**ASSIGNMENT:**
Since the copy must hold text only, transcribe the data below exactly and omit the images.
[EXCERPTED DATA — start]
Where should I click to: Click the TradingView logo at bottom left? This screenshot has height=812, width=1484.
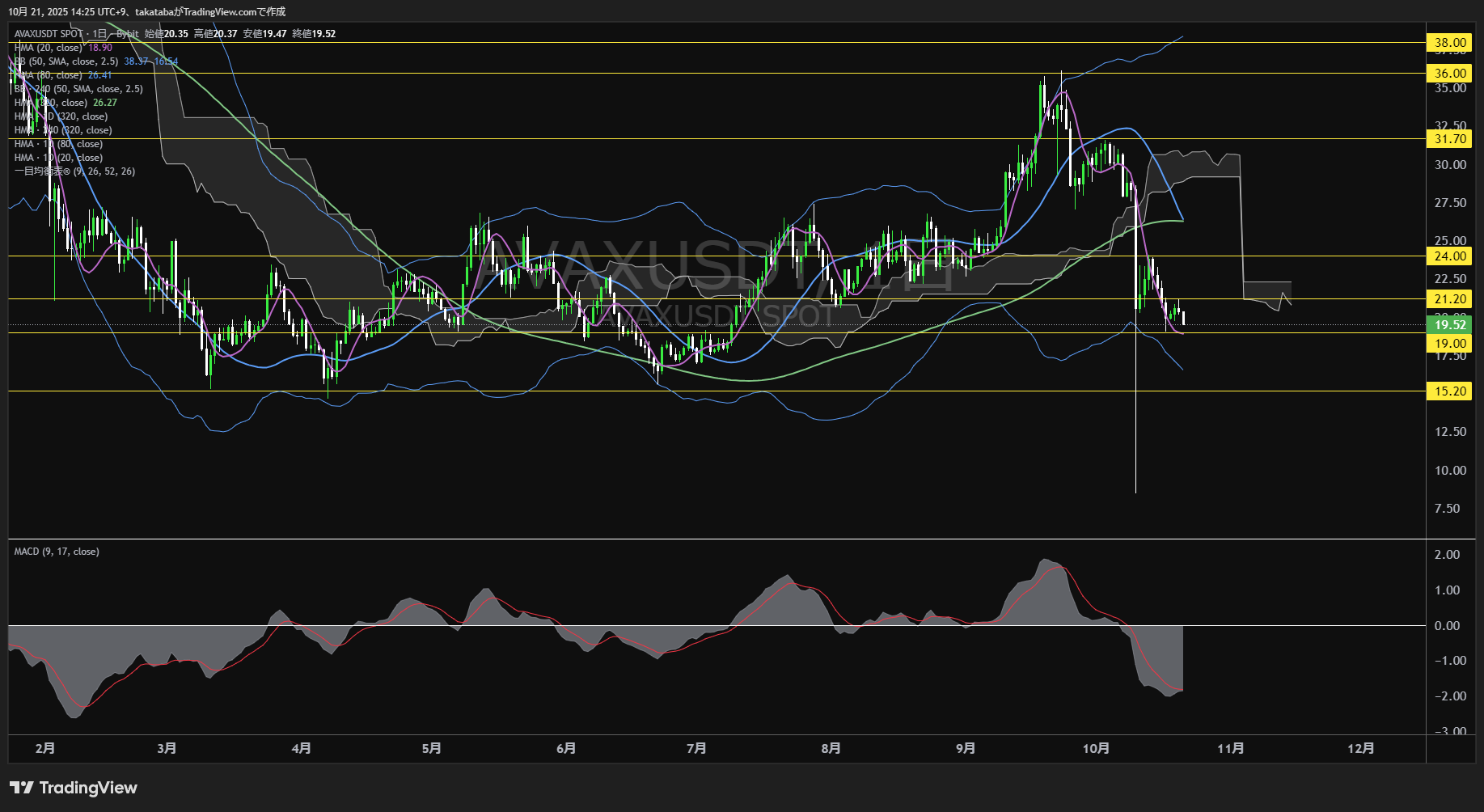74,788
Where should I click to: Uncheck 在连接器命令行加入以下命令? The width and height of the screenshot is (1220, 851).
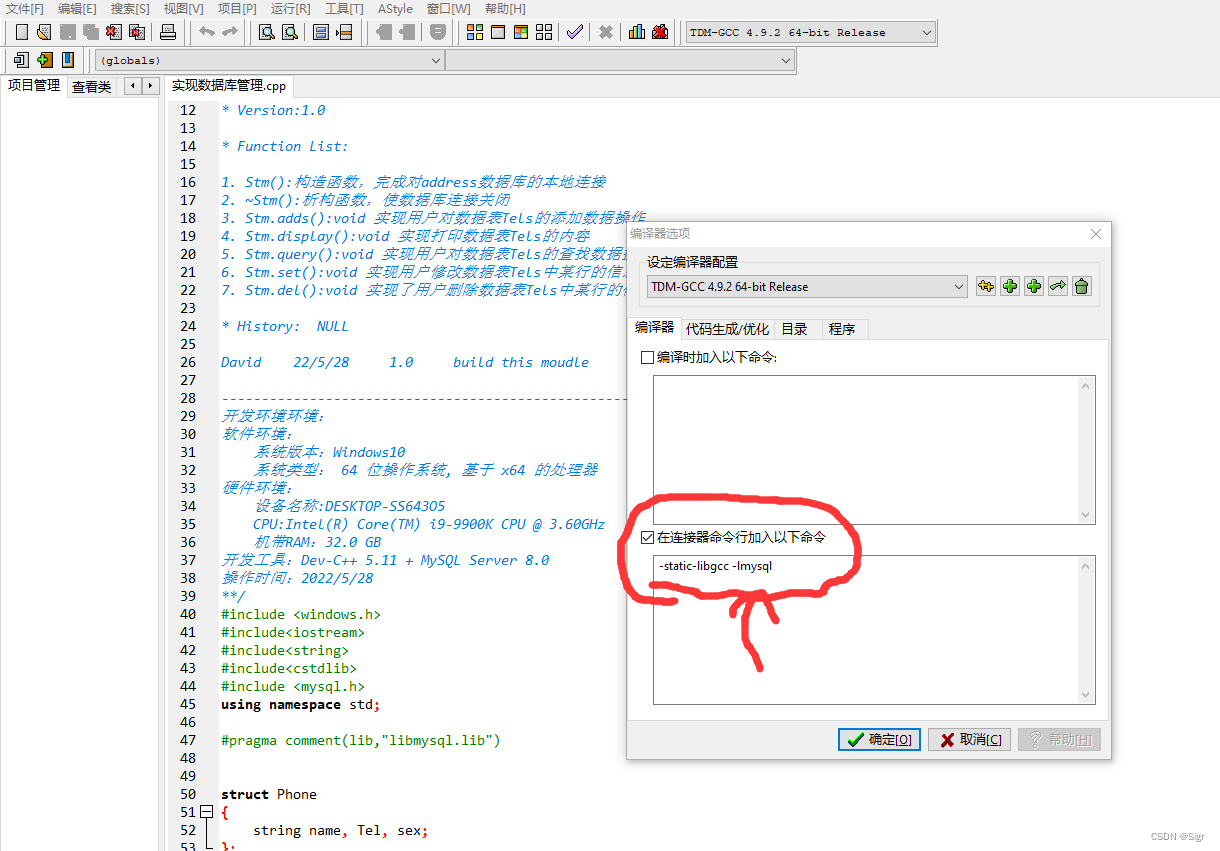[645, 537]
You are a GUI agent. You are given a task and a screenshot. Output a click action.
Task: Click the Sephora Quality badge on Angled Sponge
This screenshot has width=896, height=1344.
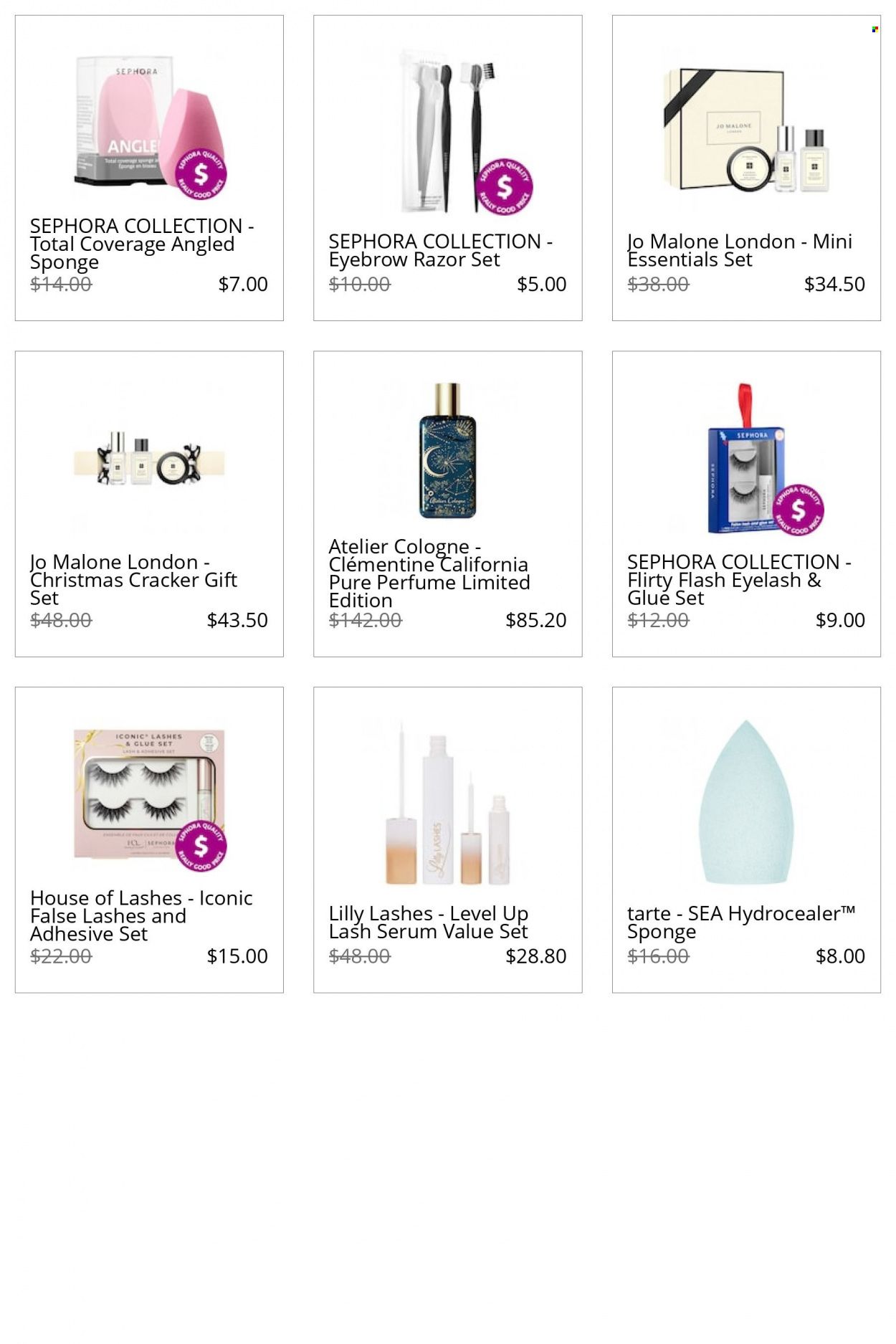pyautogui.click(x=201, y=174)
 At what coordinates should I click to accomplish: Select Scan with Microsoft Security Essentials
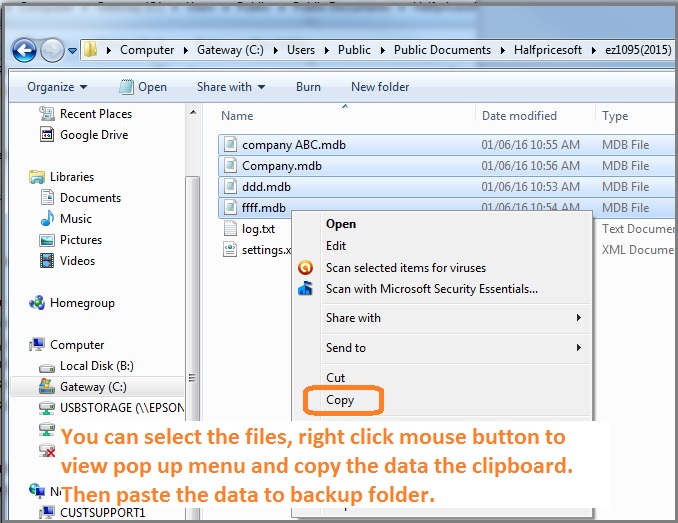click(x=431, y=289)
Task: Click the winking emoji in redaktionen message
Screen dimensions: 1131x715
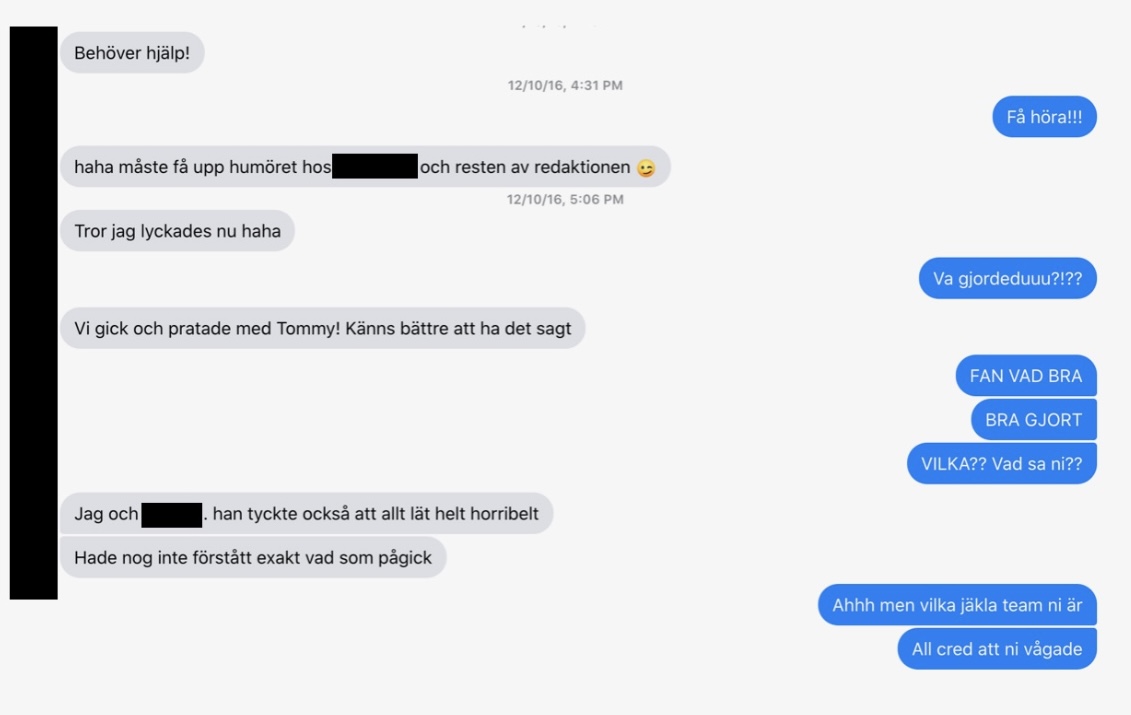Action: click(646, 168)
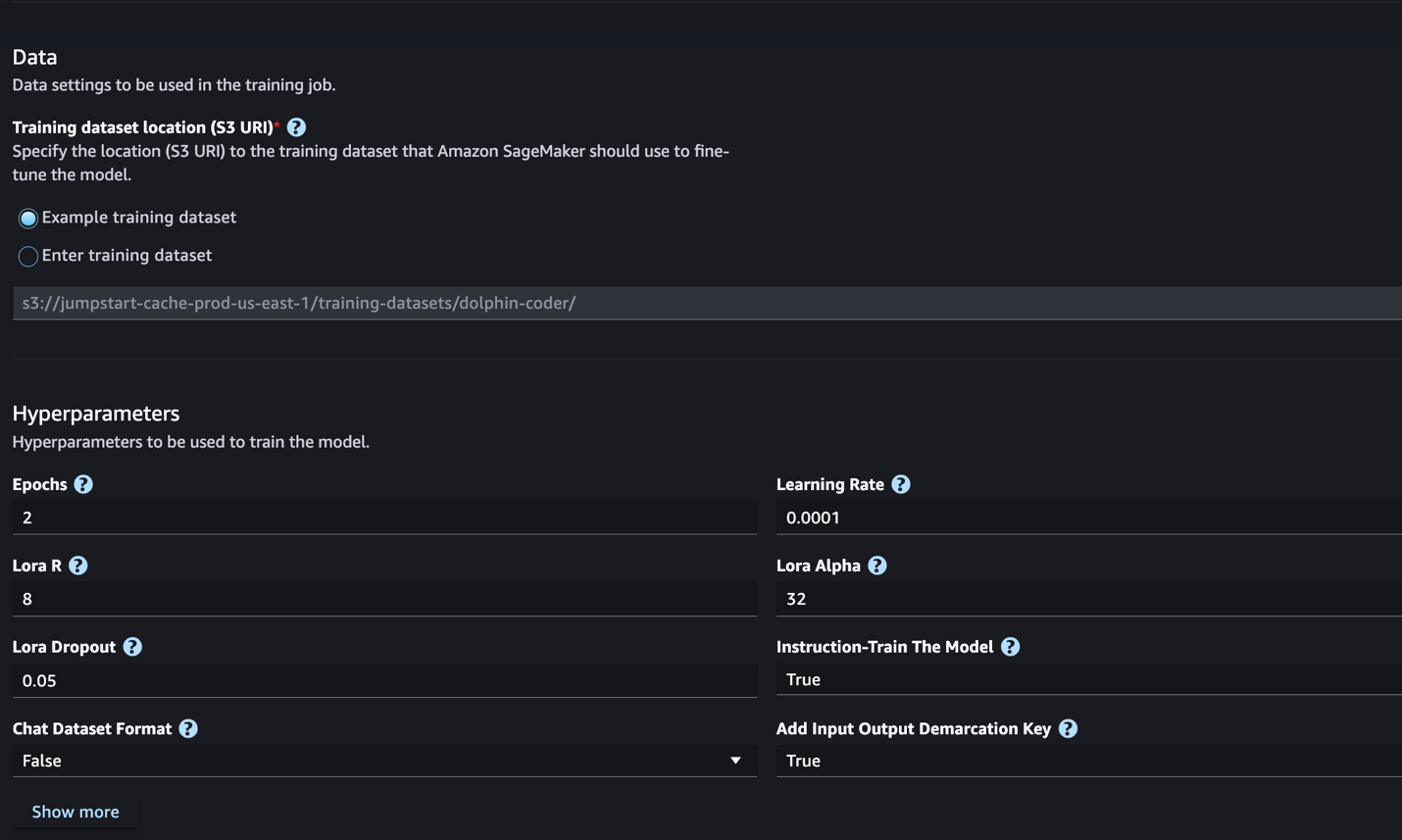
[EXCERPTED DATA — finish]
**SOLUTION TO THIS EXERCISE:**
Where should I click to: Click the TradingView logo at bottom left? This screenshot has height=812, width=1484.
74,788
Where should I click to: Uncheck 在连接器命令行加入以下命令? The width and height of the screenshot is (1220, 851).
[645, 537]
You are a GUI agent. You are given a task and a screenshot. Output a click action.
Task: Click the Sephora Quality badge on Angled Sponge
This screenshot has width=896, height=1344.
pyautogui.click(x=201, y=174)
 At what coordinates should I click to accomplish: Select Scan with Microsoft Security Essentials
click(x=431, y=289)
Task: Click the winking emoji in redaktionen message
Screen dimensions: 1131x715
Action: click(646, 168)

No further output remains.